HOWARD CHAPNICK ON THE PHOTO ESSAY

Truth Needs No Ally Cover
The classic photo essay and how to create one.

In perhaps the best description I’ve seen of what the photo essay should be, the late Howard Chapnick, founder of Black Star Agency and a legendary figure in photojournalism, described what he thought was important for a strong photo essay in his book Truth Needs No Ally

Howard Chapnick

We’ve seen a paradigm shift to digital since his book published, but Chapnick reminds us that in the end, it’s the photograph that matters most, regardless of how it was captured. Though so much has changed, some things have not and may never change. Content is paramount, and though written for the documentary community, his words ring true regardless of the personal project you pursue. The following are quotes from his book: 

1. The photographer must start with an idea that is cogent, concise, journalistically realizable, and visually translatable. 

2. The subject must have depth and diversity of situations, and visual redundancies must be avoided. Each photograph should add new dimensions of understanding. 

W. Eugene Smith Essay in Life Magazine

3. Photographic essays need time—time to permit exploration of every nuance of the subject, time to allow the elements of conflict within the story to reveal themselves, time for the photographer to be immersed in the subject and grow in understanding of it.

4. Photographic essays require cooperation. Subjects of such stories should be apprised early on in the project that demands on them will be great, that the photographer might intrude on the individual’s privacy in getting beyond superficial coverage. 

5. If the story is based on an individual personality, it must reveal the essence of that individual, warts and all, and not be press-puffery in lieu of honesty and reality. 

6. Great photographic essays are dependent on words to amplify the photographs, to interpret photographic ambiguities, to form a journalistic whole, where words and pictures are perfectly matched. 

7. On a photographic essay, preconceptions and illusions are dashed. Photographic essays can turn out to be voyages of discovery in which the subject’s evolution is antithetical to the original conception. Such was Gene Smith’s journey into the life of Dr. Albert Schweitzer in Lambaréné. At the beginning, Smith had expected to find the saint that he had conjured up in his mind, but after months of photographing Schweitzer, Smith found him to be an autocratic man complete with human foibles. 

8. The success of a photographic essay depends on attention to detail. The photographer should have a structure in mind, written or unwritten, as the essay unfolds. All along the way, the photographer should have a mental or written checklist against which the photographs are made, so that when the work is finished there are no unfilled gaps in the story. 

9. Putting together a photographic essay is personal. It cannot be done by committee. It is an individual statement, so conceived that usually only the photographer is capable of putting it together in a comprehensible way. That doesn’t mean that the art directors cannot contribute meaningful ways of putting the pictures on a page or that editors cannot add valuable insights into the structuring of the essay. But ultimately, the photographer has to decide what story is to be told and how. 

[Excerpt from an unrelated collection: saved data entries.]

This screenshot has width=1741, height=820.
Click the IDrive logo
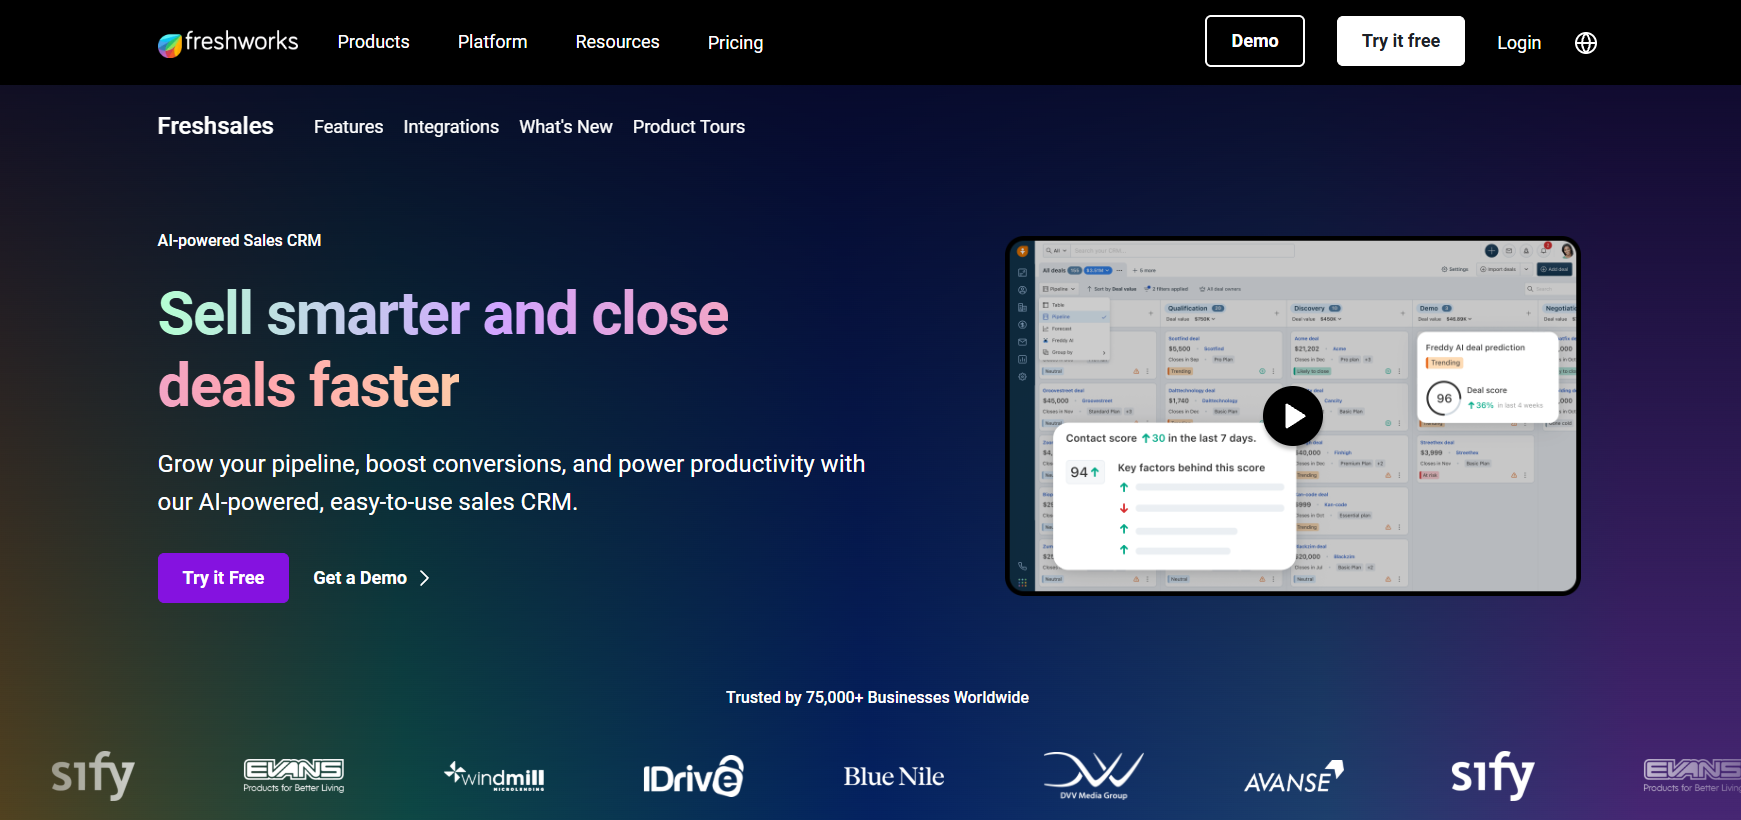tap(693, 776)
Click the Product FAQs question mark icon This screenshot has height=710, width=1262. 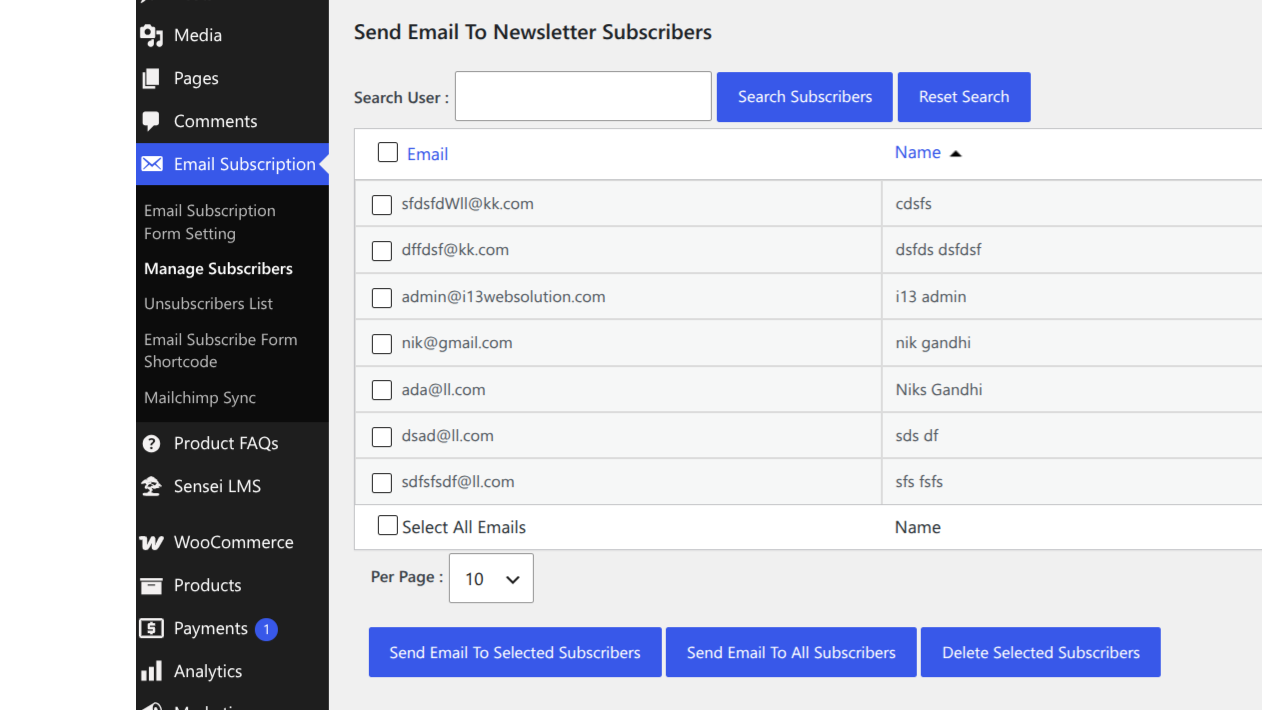tap(152, 443)
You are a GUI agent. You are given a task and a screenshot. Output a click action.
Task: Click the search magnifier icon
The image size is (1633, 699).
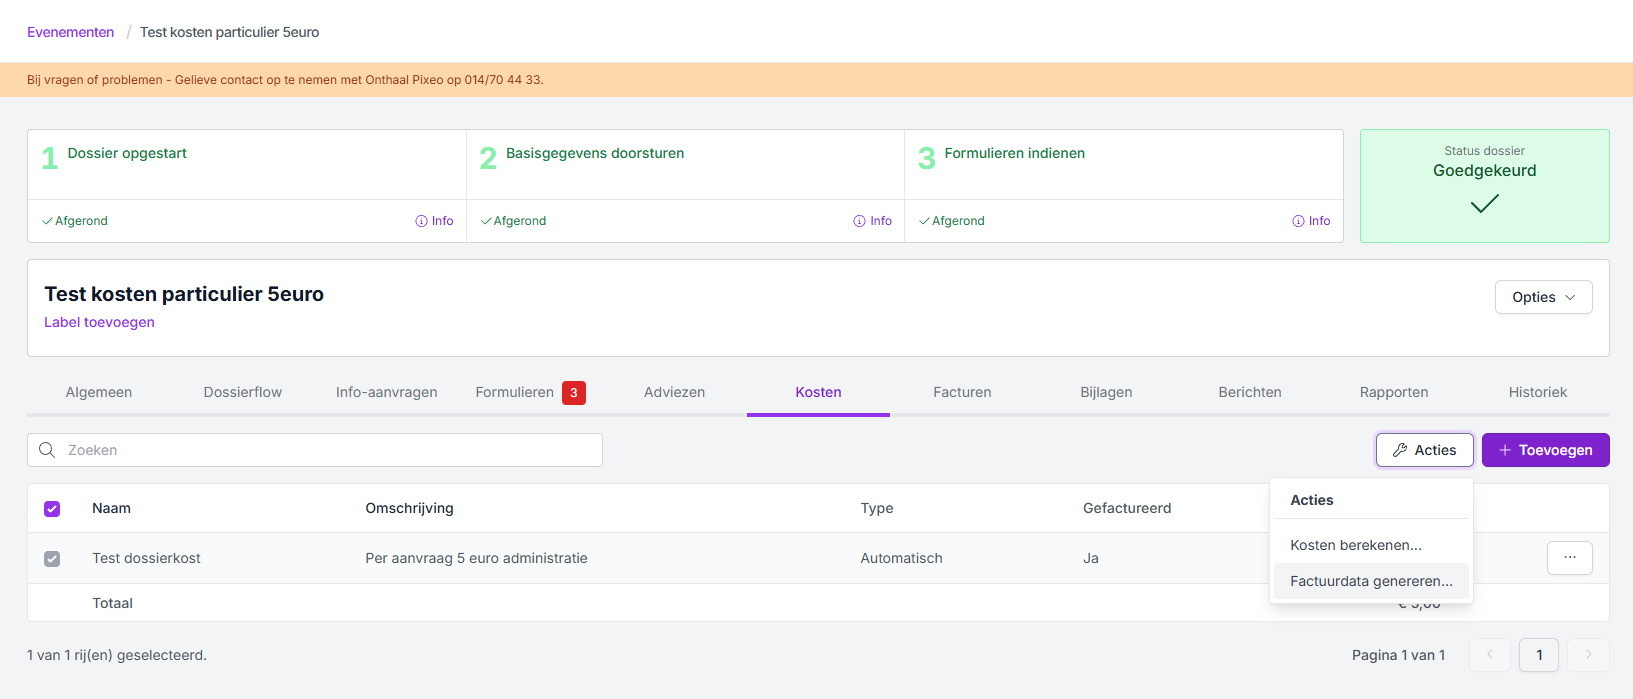pos(47,450)
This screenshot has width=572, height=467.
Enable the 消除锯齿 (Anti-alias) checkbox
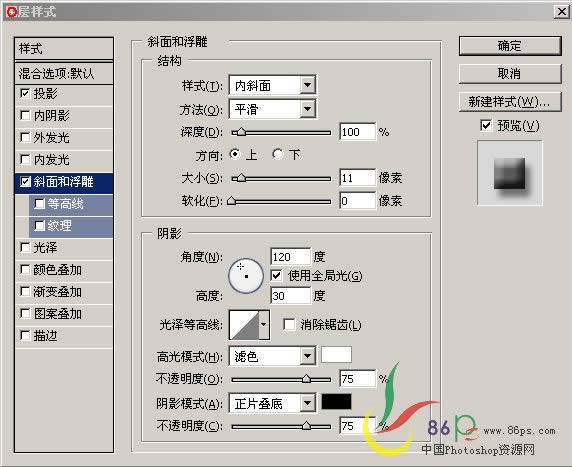click(289, 324)
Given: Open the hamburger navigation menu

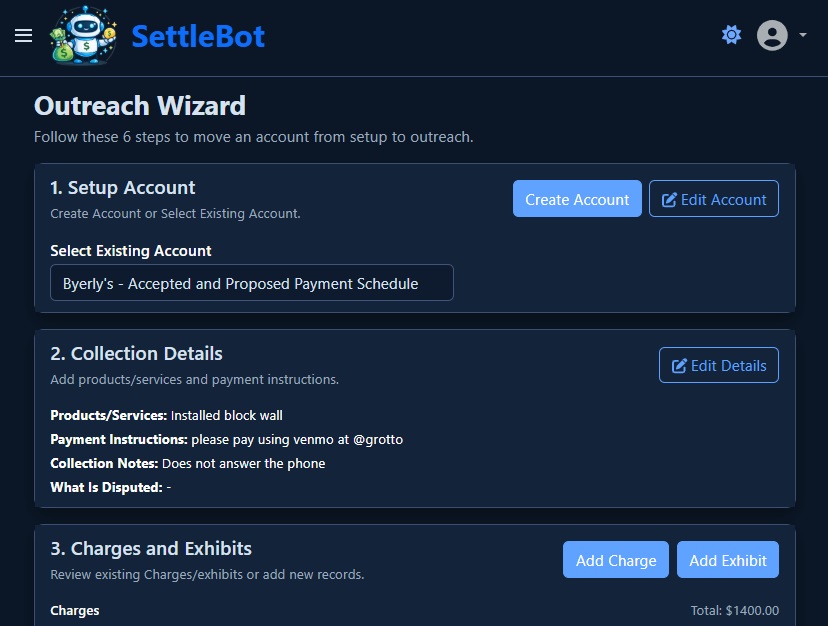Looking at the screenshot, I should tap(24, 37).
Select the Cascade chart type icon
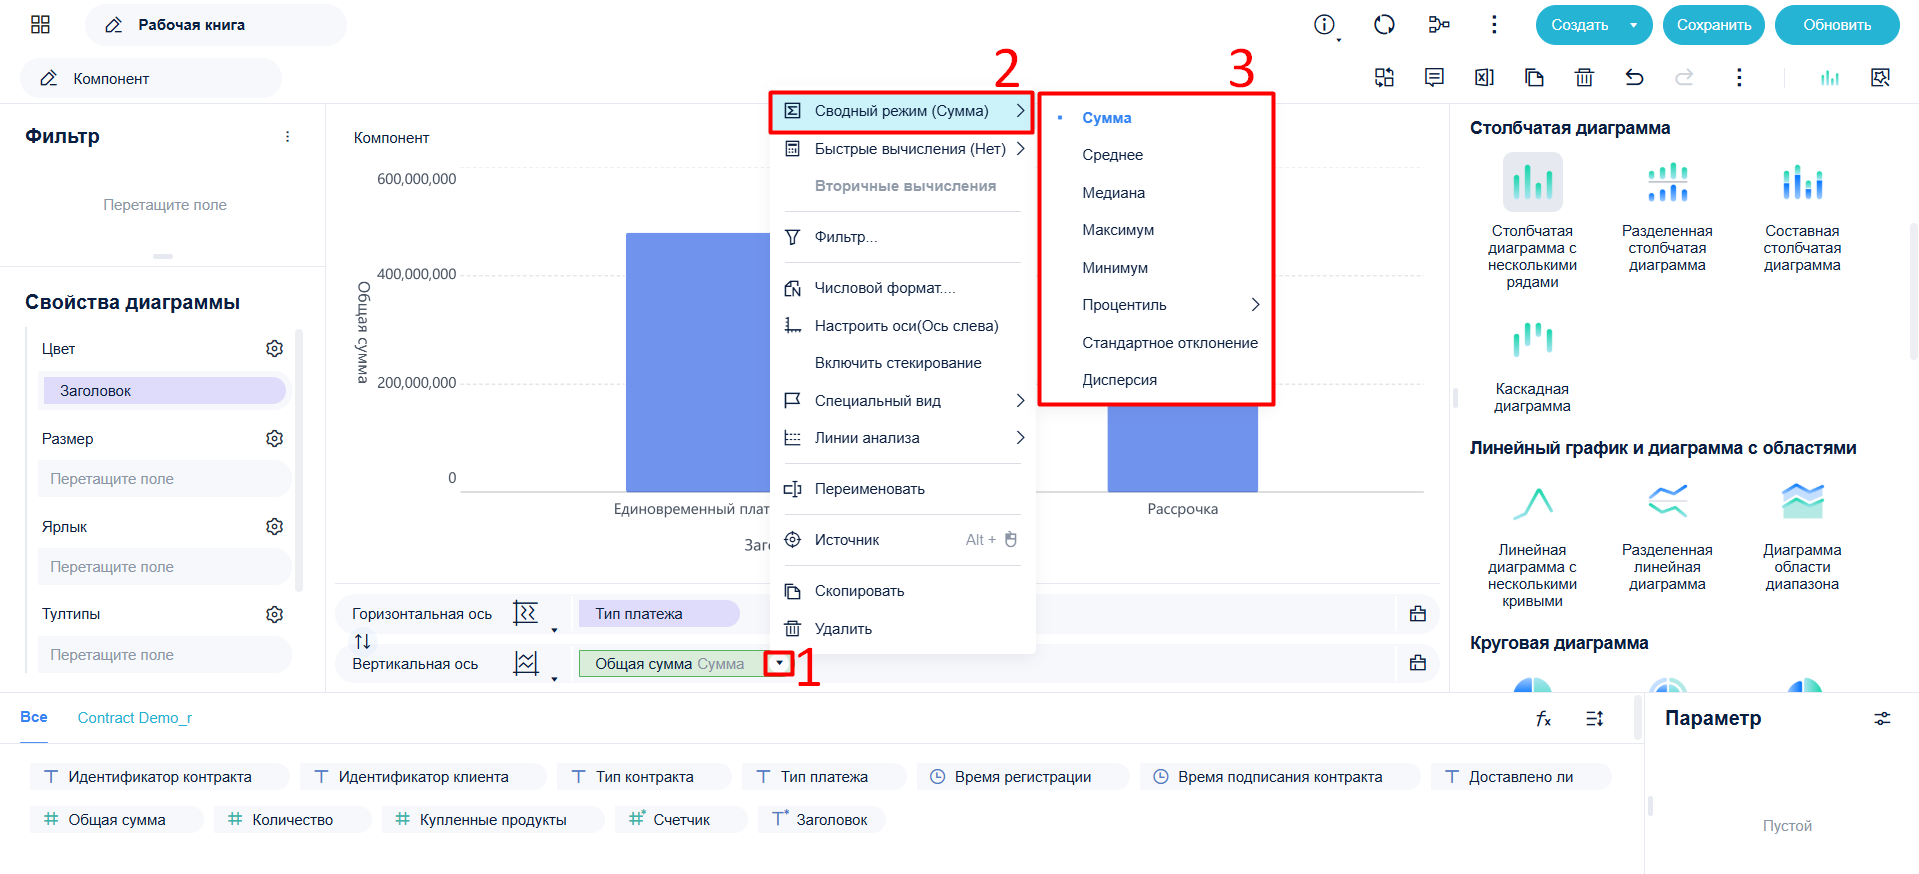The height and width of the screenshot is (874, 1919). pos(1532,340)
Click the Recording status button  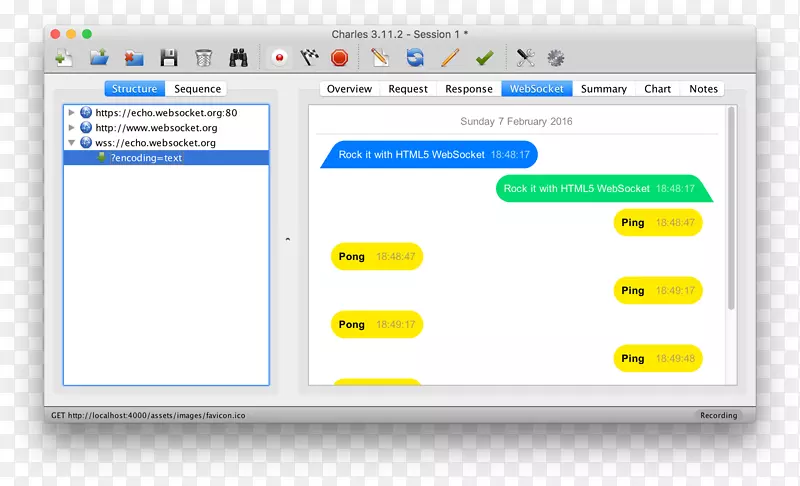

Some great information and hard to believe the book came out almost 25 years ago. Content is timeless, content is king. 

From Time Magazine…

Sept 20, 1948 Photo Essay by W. Eugene Smith

Although lauded for his war photography, W. Eugene Smith left his most enduring mark with a series of midcentury photo essays for LIFE magazine. 

The Wichita, Kans.–born photographer spent weeks immersing himself in his subjects’ lives, from a South Carolina nurse-­midwife to the residents of a Spanish village. His aim was to see the world from the perspective of his subjects—and to compel viewers to do the same. “I do not seek to possess my subject but rather to give myself to it,” he said of his approach. 

Nowhere was this clearer than in his landmark photo essay “Country Doctor.” Smith spent 23 days with Dr. Ernest Ceriani in and around Kremmling, Colo., trailing the hardy physician through the ranching community of 2,000 souls beneath the Rocky Mountains. 

He watched him tend to infants, deliver injections in the backseats of cars, develop his own x-rays, treat a man with a heart attack and then phone a priest to give last rites. By digging so deeply into his assignment, Smith created a singular, starkly intimate glimpse into the life of a remarkable man. 

The Classic Photo Essay and a formula for creating one.

It became not only the most influential photo essay in history but the aspirational template for the form.